Textbook consultant Susan Douglass has praised Pakistan's madrassa schools, blamed by the U.S. government for fueling the rise of the Taliban and al Qaeda, as "proud symbols of learning." (WorldNetDaily)
"Look who's teaching Johnny about Islam: Saudi-funded Islamic activists have final say in shaping public-school lessons on religions," headlines Robert Spencer at Dhimmi Watch, citing a WorldNetDaily report:
WorldNetDaily has learned that up until last year [top textbook consultant Susan] Douglass taught social studies at the Islamic Saudi Academy in Alexandria, Va., which teaches Wahhabism through textbooks that condemn Jews and Christians as infidels and enemies of Islam . . . [The head of a leading Saudi opposition group] says many of the academy's textbooks he has reviewed contain passages promoting hatred of non-Muslims . . . The three major U.S. publishers of world history texts -- Houghton Mifflin, McGraw Hill and Prentice Hall -- have all let Mansuri and Douglass review their books . . .

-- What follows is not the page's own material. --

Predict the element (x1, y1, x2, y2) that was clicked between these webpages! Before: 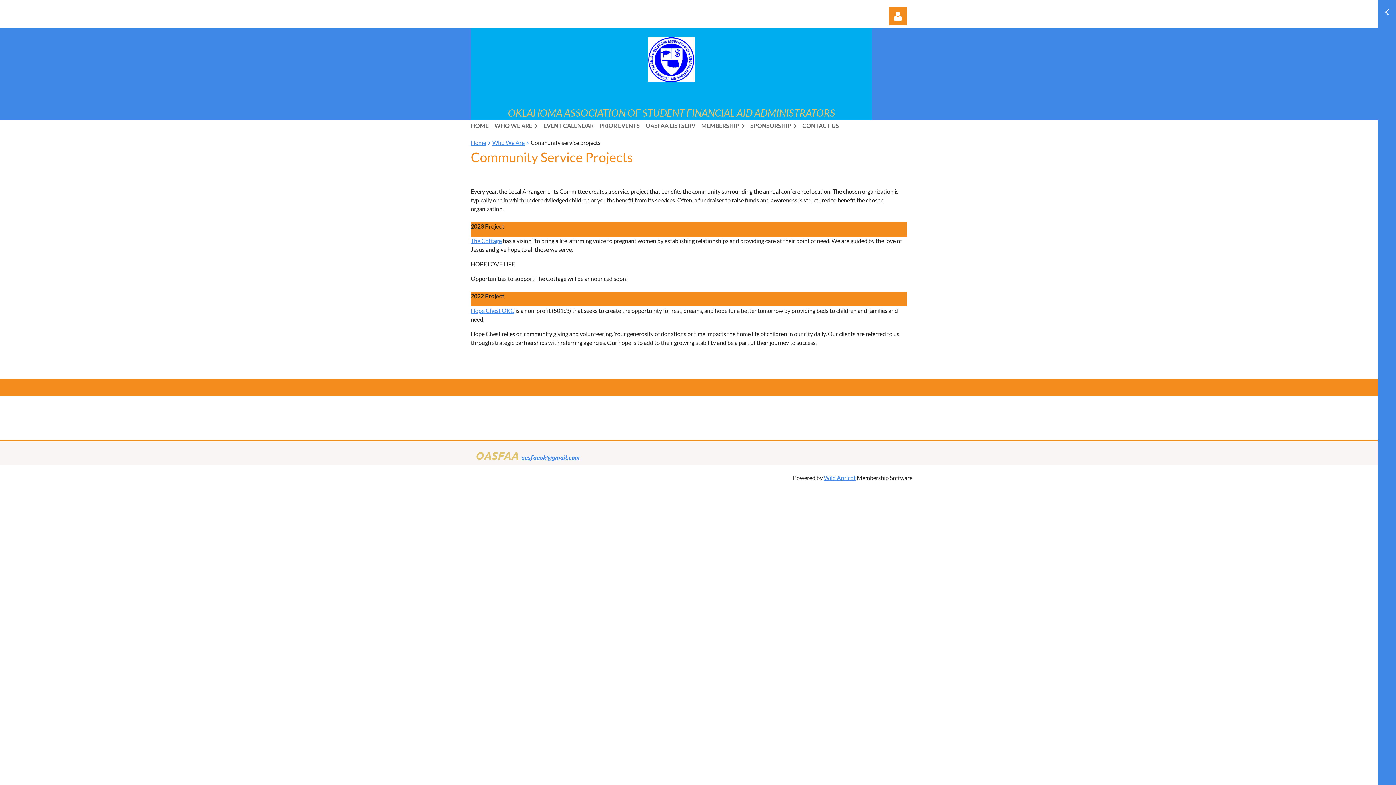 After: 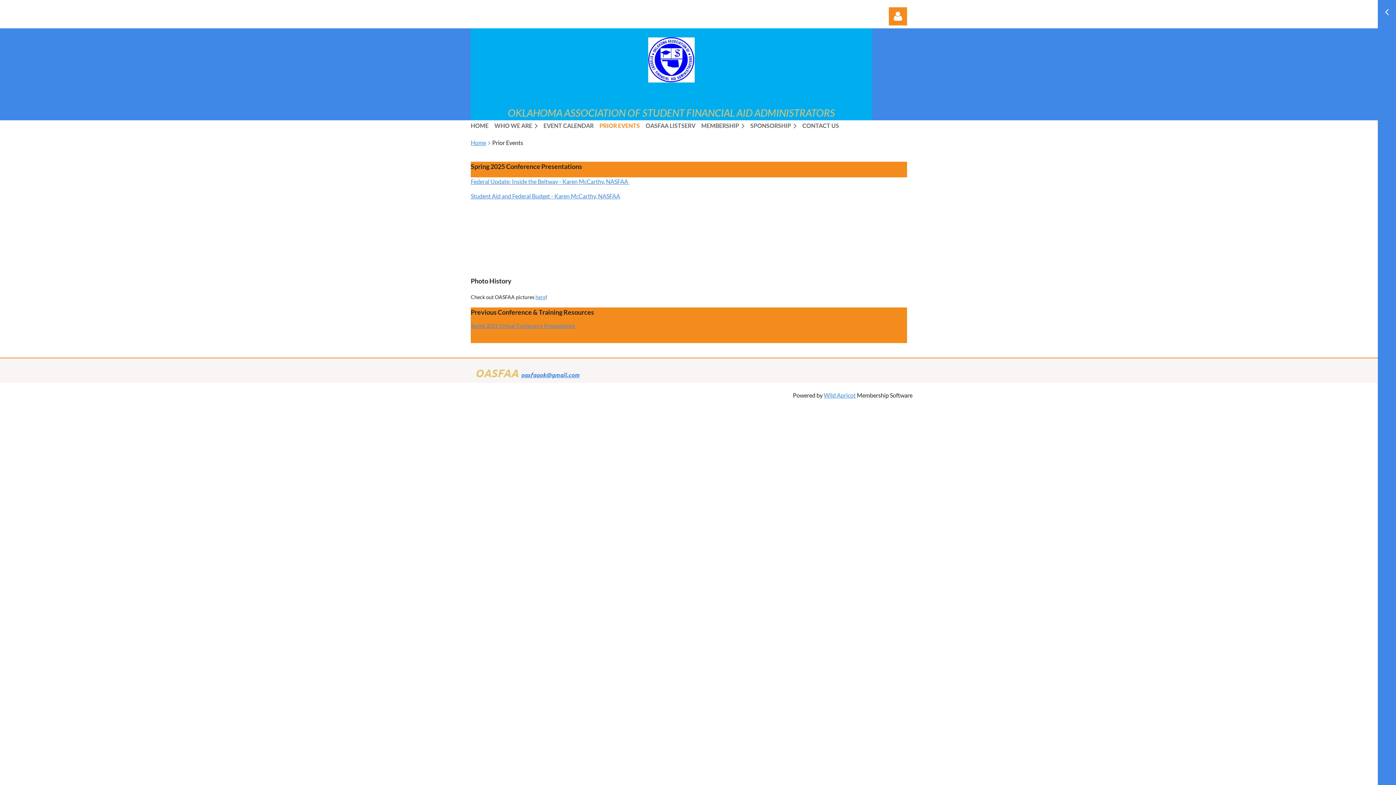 Action: label: PRIOR EVENTS bbox: (599, 118, 645, 132)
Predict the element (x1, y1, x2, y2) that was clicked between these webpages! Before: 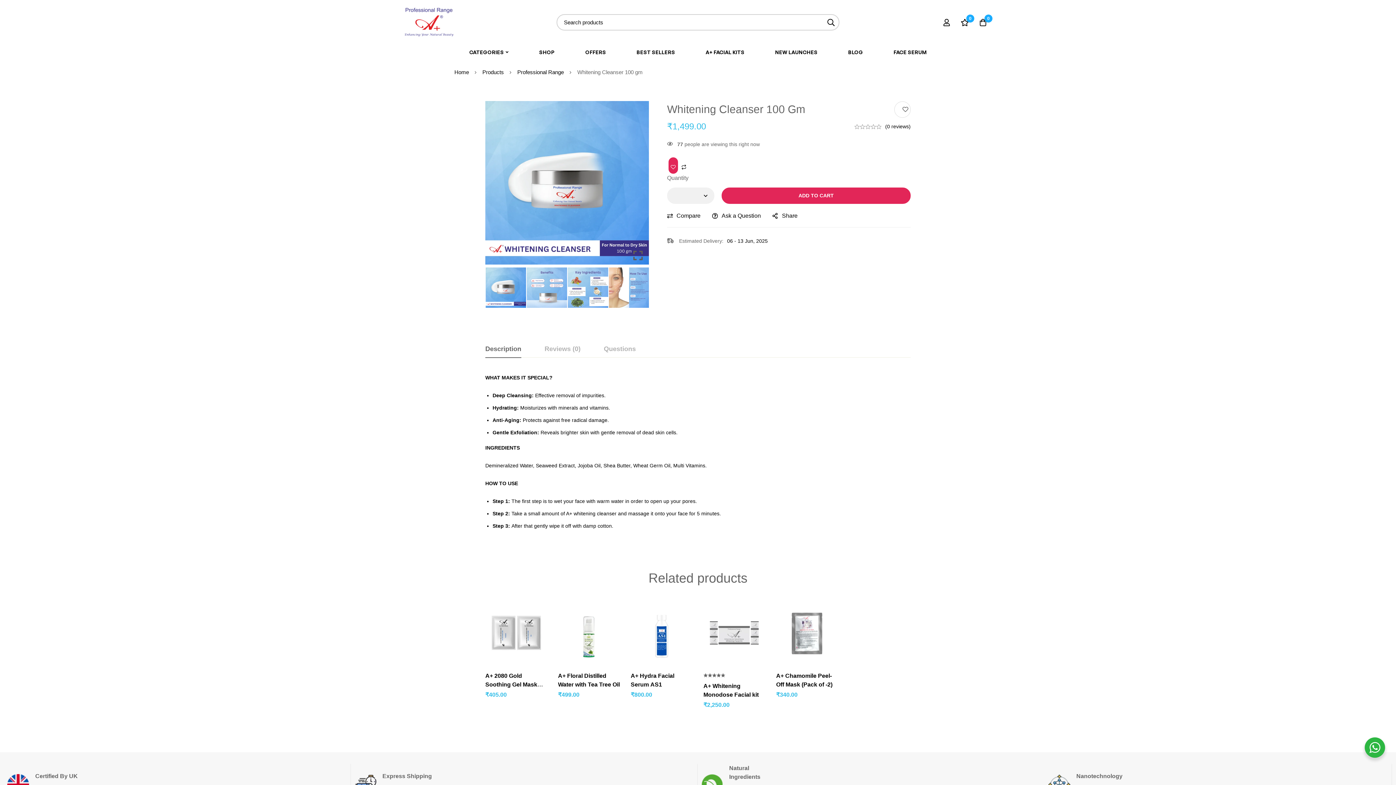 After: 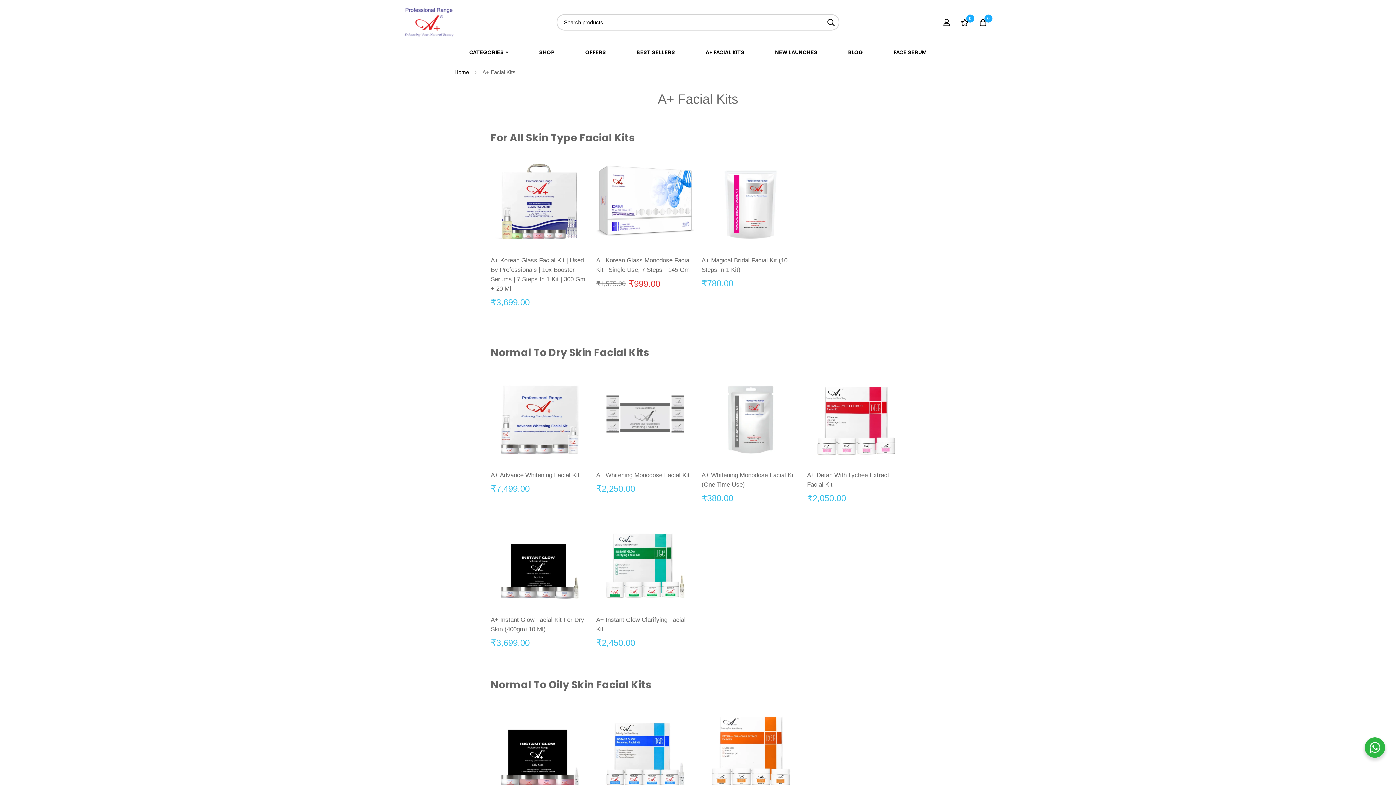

Critics complain that Douglass, who taught at the Saudi academy for at least a decade, has convinced American textbook publishers and educators to gloss over the violent aspects of Islam to make the faith more appealing to non-Muslim children. The units on Islam reviewed by WND appear to give a glowing and largely uncritical view of the faith.
It isn't just infidel-hating Wahhabists who are trying to brainwash our children, of course, but interest groups of every stripe. We've blogged about these issues before, here and here and here, noting that textbook companies and educators take the path of least resistance, responding to the squeakiest wheels. As George Archibald in The Washington Times put it,
Publishers acknowledge having buckled since the early 1980s to so-called multicultural "bias guidelines" demanded by interest groups and elected state boards of education that require censorship of textbook content to accommodate feminist, homosexual and racial demands.
*Stealth education is taken from the title of a Marvin Olasky essay.